The Pathetic Literacy Program Survey
A Survey Designed for Damage Control, Not Truth
If you’ve had the misfortune of reading the district’s latest literacy program survey, you might have mistaken it for an honest attempt at gathering feedback. But let’s be clear: this was never about evaluating whether the curriculum is working. It’s a smokescreen designed to shift responsibility away from administration and onto teachers.
Rather than asking meaningful questions about student success or whether the curriculum is effective based on measurable outcomes, teachers were given a carefully curated set of questions:
How effective do you feel is?
How confident do you feel in teaching ?
Do you need additional support in teaching ?
Notice anything missing? There’s no question about whether students are actually learning. No inquiry into whether literacy rates have improved.

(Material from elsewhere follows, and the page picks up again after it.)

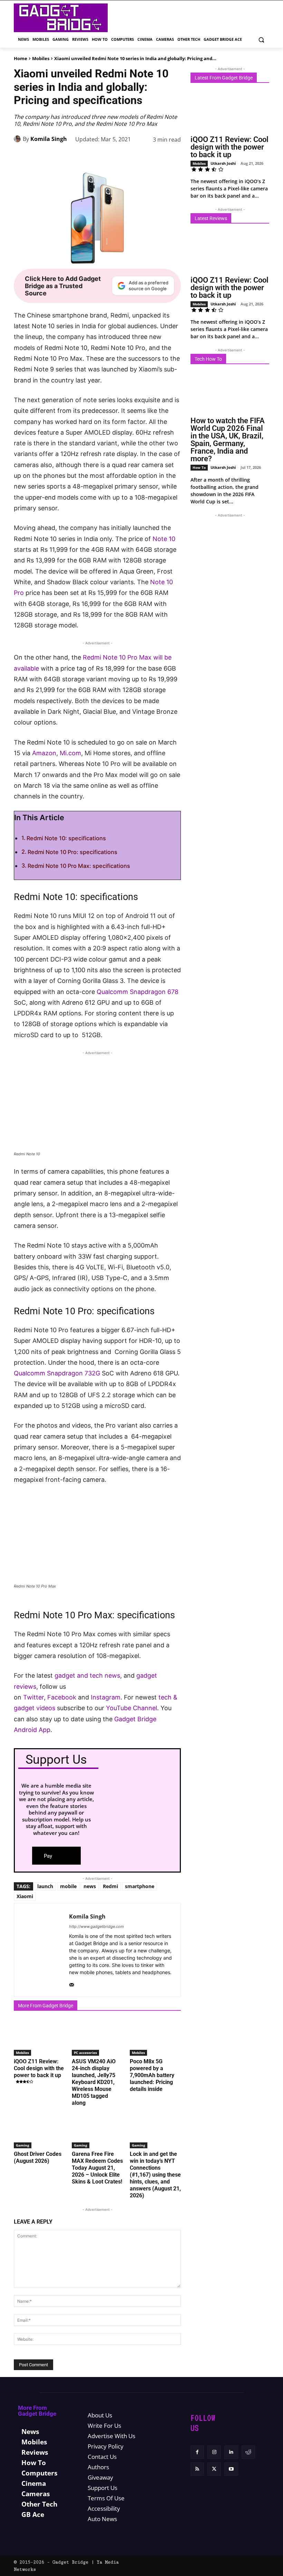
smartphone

No data-driven evaluation of whether this program—one that was controversial even before its purchase—was worth the investment.
Instead, this survey is a classic bureaucratic maneuver: create an illusion of teacher input while ensuring that the only actionable result is more professional development—as if more training can fix a program that is fundamentally flawed.
The Curriculum Is Failing—And They Know It
This isn’t speculation. The evidence is overwhelming that Units of Study is an ineffective, outdated approach to literacy. The program’s entire methodology contradicts the principles of structured literacy.
For example:
It de-emphasizes foundational skills and relies on cueing strategies that have been widely discredited.
It does not support structured phonics instruction, meaning programs like Heggerty and FUNdations are being forced to operate in a vacuum with no meaningful reinforcement.
It actively discourages correcting spelling mistakes, under the absurd belief that doing so would hinder a child’s joy of reading and writing.
The result? A fractured literacy approach where core skills are taught in isolation, never properly reinforced, and sometimes outright contradicted during independent reading and writing time.
The district’s own pilot study of the curriculum before its purchase was a joke—a single classroom in each elementary school was given one unit to test. That’s it. No extensive review. No large-scale trial. No comparative analysis against other literacy programs. Just a rushed, flimsy trial to justify a predetermined decision.
Other Schools Are Moving Forward. East Brunswick Is Moving Backward.
The worst part? There are better options available.
Many schools across the country have transitioned to structured literacy programs that emphasize explicit, systematic phonics instruction—the very thing this district has refused to do. Budget-friendly, proven programs like Bookworms and Core Knowledge Language Arts (CKLA) exist, and they work.
Yet, when pressed about potential alternatives, district officials couldn’t even ballpark the cost of a replacement curriculum—an alarming sign that they never seriously considered any option other than the one they had already decided on.
A Pattern of Deception and Avoidance
This isn’t just about literacy. It’s part of a larger pattern of East Brunswick’s administration dodging accountability.
Look at the Gifted & Talented program, which for years failed to comply with state law. Instead of admitting their failures, the district continuously presented differentiation as if it were a sufficient solution—when it never was.
Now, they’re running the same playbook with literacy. The administration is more committed to defending a failing system than actually helping students learn to read. And when confronted with real concerns, they respond with empty gestures like a rigged survey designed to produce a predetermined conclusion.
Teachers Deserve Better. Parents Deserve the Truth. Students Deserve an Education.
Teachers were never meaningfully consulted before this curriculum was forced on them. Their expertise was ignored. Their professional judgment was dismissed. Now, they’re being asked to complete a survey that treats their struggles as a failure of training rather than an indictment of the program itself.
The district had a choice: admit they made a mistake and work toward a real solution, or double down on bad policy and shift blame onto teachers. They chose the latter.
But here’s the reality—it’s not the teachers who need more training. It’s the administration that needs to listen.
And until they do, East Brunswick’s literacy crisis will only continue.